INSTRUCTIONS FOR THE TASK →
List the lines of the items from the line with "Open the 设计" up to and including the line with "[x=44, y=107]" as a numbered list, leaving out any blank lines.

··· MATERIAL PROVIDED

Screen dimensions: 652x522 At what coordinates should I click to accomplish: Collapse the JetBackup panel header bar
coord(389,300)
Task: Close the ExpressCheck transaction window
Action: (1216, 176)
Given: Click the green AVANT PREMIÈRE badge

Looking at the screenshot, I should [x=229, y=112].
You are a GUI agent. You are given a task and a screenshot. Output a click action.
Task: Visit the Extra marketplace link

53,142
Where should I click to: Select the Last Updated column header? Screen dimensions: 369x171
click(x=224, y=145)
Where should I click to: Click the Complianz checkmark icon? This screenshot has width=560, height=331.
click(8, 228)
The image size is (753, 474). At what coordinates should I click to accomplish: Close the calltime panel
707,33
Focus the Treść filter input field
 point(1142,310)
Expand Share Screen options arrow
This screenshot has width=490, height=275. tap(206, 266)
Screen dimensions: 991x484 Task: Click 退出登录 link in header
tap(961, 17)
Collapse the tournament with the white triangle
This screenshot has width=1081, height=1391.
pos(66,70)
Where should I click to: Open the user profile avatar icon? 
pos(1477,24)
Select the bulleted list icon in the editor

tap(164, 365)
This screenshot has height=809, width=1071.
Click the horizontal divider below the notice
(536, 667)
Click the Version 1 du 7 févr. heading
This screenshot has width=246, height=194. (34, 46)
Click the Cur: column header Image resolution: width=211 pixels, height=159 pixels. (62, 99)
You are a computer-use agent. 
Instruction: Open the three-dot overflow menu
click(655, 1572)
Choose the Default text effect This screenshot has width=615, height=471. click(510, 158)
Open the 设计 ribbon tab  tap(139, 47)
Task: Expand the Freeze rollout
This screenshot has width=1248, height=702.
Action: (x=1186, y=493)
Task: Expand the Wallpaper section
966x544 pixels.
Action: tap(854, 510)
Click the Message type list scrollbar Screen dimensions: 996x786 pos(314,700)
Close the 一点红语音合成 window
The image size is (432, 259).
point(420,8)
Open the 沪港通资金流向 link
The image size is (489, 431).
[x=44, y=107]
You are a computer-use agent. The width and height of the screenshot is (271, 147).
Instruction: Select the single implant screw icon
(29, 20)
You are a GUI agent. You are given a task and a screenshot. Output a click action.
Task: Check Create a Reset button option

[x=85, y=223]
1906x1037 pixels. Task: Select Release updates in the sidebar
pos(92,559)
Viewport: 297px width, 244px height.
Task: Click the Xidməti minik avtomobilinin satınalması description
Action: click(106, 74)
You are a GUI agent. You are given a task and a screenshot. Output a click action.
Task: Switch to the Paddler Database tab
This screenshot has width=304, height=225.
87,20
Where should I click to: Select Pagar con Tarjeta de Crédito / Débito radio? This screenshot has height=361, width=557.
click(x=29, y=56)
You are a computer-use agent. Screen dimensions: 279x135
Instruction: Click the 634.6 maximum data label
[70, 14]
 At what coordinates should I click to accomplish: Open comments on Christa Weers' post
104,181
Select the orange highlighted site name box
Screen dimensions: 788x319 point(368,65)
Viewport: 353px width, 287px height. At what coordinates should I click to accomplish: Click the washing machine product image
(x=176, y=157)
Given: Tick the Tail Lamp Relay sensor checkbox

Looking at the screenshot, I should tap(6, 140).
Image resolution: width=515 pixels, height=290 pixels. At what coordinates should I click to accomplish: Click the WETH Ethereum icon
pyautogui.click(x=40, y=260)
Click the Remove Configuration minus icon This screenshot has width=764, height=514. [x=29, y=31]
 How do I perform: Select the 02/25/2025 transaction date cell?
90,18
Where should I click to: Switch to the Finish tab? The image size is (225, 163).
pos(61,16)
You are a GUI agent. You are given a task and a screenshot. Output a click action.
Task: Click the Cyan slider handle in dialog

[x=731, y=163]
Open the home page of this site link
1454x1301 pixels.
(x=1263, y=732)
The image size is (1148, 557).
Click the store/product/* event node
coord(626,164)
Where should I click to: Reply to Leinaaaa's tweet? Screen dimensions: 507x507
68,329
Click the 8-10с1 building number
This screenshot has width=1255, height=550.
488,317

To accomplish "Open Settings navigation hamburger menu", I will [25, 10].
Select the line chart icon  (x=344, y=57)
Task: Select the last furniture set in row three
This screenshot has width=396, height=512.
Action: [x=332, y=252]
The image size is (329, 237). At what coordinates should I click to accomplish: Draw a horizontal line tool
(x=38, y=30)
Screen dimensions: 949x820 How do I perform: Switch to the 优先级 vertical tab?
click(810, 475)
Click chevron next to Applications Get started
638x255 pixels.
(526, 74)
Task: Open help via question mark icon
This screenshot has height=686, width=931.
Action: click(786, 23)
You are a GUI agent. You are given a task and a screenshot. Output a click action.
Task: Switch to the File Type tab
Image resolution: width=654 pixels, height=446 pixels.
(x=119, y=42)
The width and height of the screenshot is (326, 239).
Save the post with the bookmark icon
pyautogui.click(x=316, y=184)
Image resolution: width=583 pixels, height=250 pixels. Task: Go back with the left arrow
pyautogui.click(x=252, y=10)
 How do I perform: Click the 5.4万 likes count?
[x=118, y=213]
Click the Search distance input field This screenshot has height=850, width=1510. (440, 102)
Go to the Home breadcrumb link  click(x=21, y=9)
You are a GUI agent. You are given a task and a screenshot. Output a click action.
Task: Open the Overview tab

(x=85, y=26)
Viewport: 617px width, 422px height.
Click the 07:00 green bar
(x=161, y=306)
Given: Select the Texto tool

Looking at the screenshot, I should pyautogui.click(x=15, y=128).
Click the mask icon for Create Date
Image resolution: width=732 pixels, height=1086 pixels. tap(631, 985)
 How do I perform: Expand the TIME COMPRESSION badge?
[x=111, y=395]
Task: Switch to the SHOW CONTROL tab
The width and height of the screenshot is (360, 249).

······

COMPLETE RESPONSE →
1. Open the 设计 ribbon tab  tap(139, 47)
2. Task: Expand the Freeze rollout
3. This screenshot has width=1248, height=702.
4. Action: (x=1186, y=493)
5. Task: Expand the Wallpaper section
6. 966x544 pixels.
7. Action: tap(854, 510)
8. Click the Message type list scrollbar Screen dimensions: 996x786 pos(314,700)
9. Close the 一点红语音合成 window
10. The image size is (432, 259).
11. point(420,8)
12. Open the 沪港通资金流向 link
13. The image size is (489, 431).
14. [x=44, y=107]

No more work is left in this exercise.